Written by Alexander Krauss, Postdoctoral Research Fellow, London School of Economics, and Adjunct Lecturer, University College London
All randomised controlled trials are to some degree biased. While trials are often used to help inform our decisions in public health and social policy, I argue in the study Why all randomised controlled trials produce biased results* that a degree of bias inevitably arises in any trial. This is because some share of recruited people refuse to participate in any trial (which leads to sample bias), some degree of partial blinding or unblinding of the various trial persons generally arises in any trial (which leads to selection bias), participants generally take treatment for different lengths of time and different dosages in any trial (which leads to measurement bias), among many other issues.
The ten most cited RCTs worldwide, which are assessed in the study, thus suffer from such general issues. But they also suffer from a range of other issues that also affect their estimated outcomes: participants’ characteristics (like age, health status, level of need for the treatment etc.) are often poorly distributed between trial groups, and trials often neglect alternative factors contributing to their main reported outcome, among others. Some of these issues cannot be avoided in trials – but they affect the validity of their results and conclusions.
The methodological study is an analysis of the RCT method itself and not any particular RCTs. While the ten most cited RCTs analysed in the study happen to be trials in the field of general medicine, the insights outlined in this study are equally useful and important for researchers using RCTs in economics, psychology, agriculture and the like.
Assumptions and biases generally increase at each step when conducting trials
Overall the assumptions and biases underlying any given trial’s results usually rise at each step: from how we create our variables, select our initial sample and randomise participants into trial groups, to how we analyse the data for participants with different lengths of time and amounts of treatment and how we try and ensure everyone involved is fully blinded before the trial begins and throughout its entire implementation – among many other steps before, in between and after these.
Difficulties in reproducing results thus often arise as we are dealing, in a complex way, with many actors (study designers, all participants, data collectors, implementing practitioners, study statisticians etc.) who need to make hundreds of unique decisions at many levels over the course of designing, implementing and analysing any given study – and some degree of bias unavoidably arises during this process.
That all trials face some degree of bias is simply the trade-off for studies to actually be conducted in the real world. A number of things inevitably do not go as planned or designed given the multiple complex processes over time involved in carrying out trials. Once a study is conducted and completed some biases will have arisen and nothing can be done about a number of them.
Are biased results in trials still good enough to inform our decisions?
In many cases they are. But that judgement usually depends on how useful the results are in practice and their level of robustness relative to other studies that use the same method or at times other methods. Yet no single study should be the sole and authoritative source used to inform policy and our decisions.

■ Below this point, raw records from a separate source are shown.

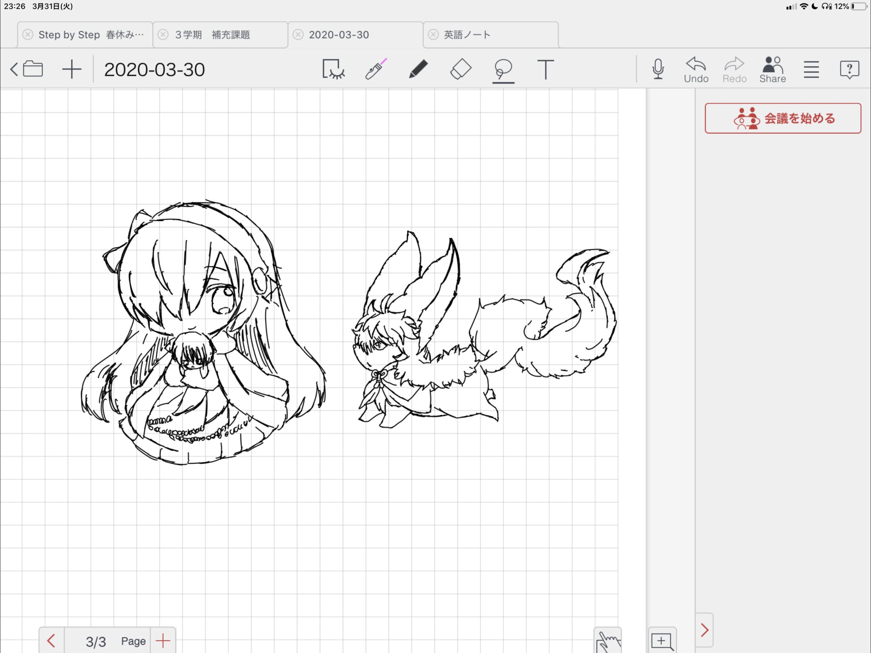
Task: Open the hamburger menu
Action: click(x=811, y=69)
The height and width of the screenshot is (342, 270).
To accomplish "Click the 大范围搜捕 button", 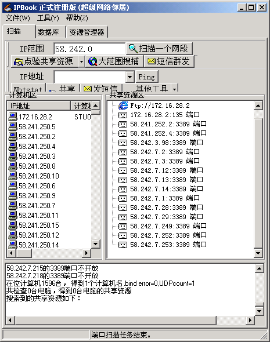I will point(114,61).
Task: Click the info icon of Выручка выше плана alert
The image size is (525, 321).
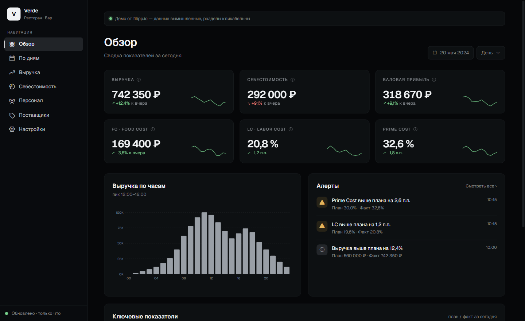Action: click(322, 250)
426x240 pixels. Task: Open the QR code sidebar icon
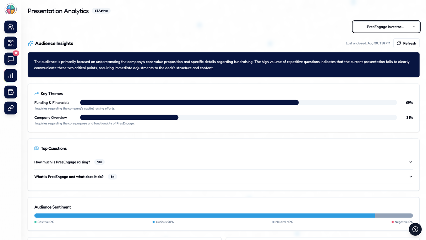pyautogui.click(x=11, y=43)
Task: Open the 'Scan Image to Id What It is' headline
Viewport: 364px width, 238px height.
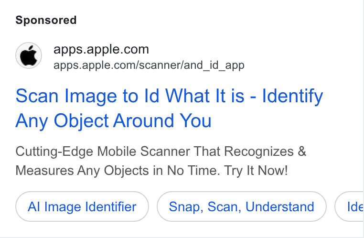Action: pyautogui.click(x=130, y=96)
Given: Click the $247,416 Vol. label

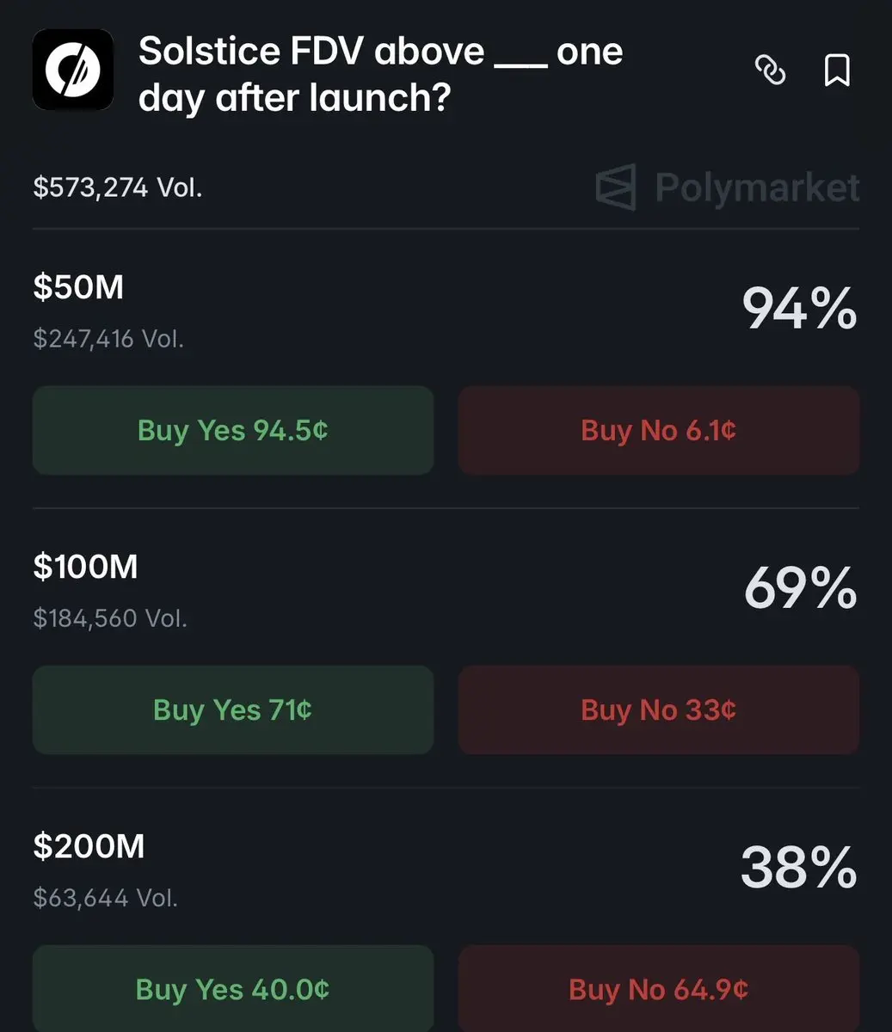Looking at the screenshot, I should [108, 339].
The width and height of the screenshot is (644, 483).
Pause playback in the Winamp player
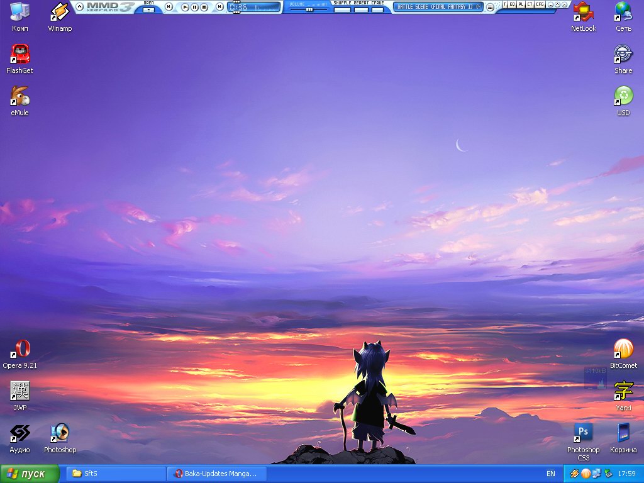point(195,7)
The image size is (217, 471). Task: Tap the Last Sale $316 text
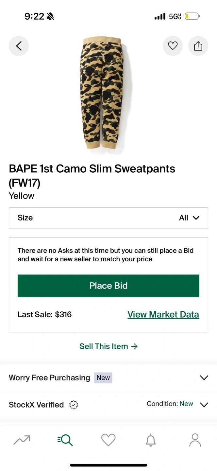pyautogui.click(x=45, y=315)
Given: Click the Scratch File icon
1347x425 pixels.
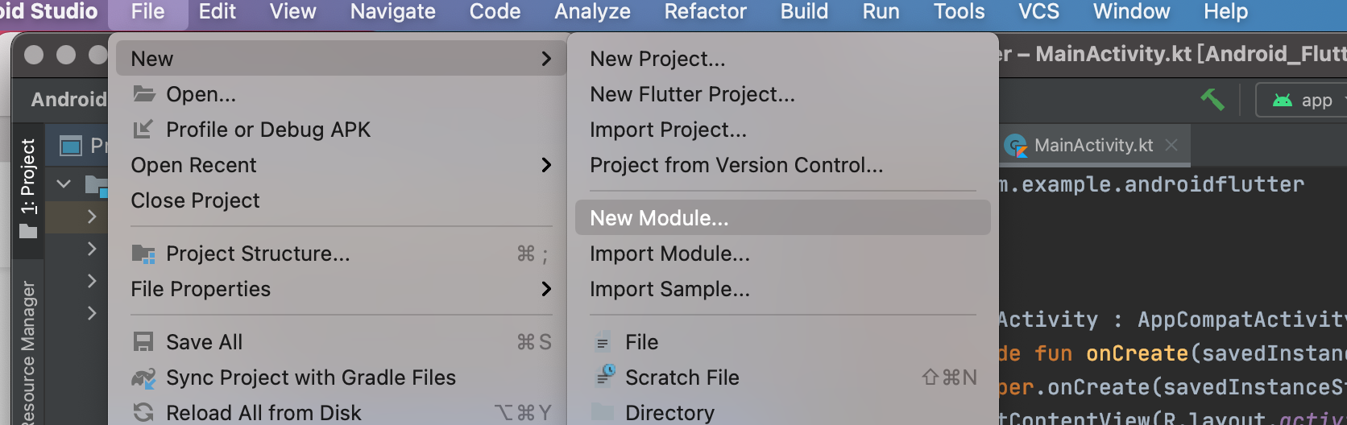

Overall, researchers, practitioners and policymakers need to become better aware of the broader set of biases facing trials. A critical step in this direction and to help improve trial quality is, as outlined in the study*, for journals to begin requiring researchers to outline in detail the assumptions, biases and limitations in their studies. Each trial should thereby have to include a separate table with the information listed in the CONSORT guidelines that have to be significantly expanded to also require not yet reported information on the share, traits as well as reasons of participants refusing to participate before randomisation, not taking full dosages, having missing data etc., on the blinding status of all key trial persons, on alternative (background) factors that can affect the main outcome and on the wider range of issues discussed throughout this study. It needs to also include a table with endline data (not just baseline data) of participants’ background traits and clinic characteristics – and also more detailed information on the ‘applicability of results’ including the broader range of background influencers of participants, step-by-step information on how the initial sample is exactly generated (not just eligibility criteria and trial location) and whom the trial results may explicitly apply to. As long as researchers do not report this essential information in their studies, practitioners and citizens will have to just rely on information and warning labels provided by policymakers, biopharmaceutical companies and the like implementing the tested policies and selling the tested treatments.
* Krauss, Alexander. Why all randomised controlled trials produce biased results. Annals of Medicine (2018).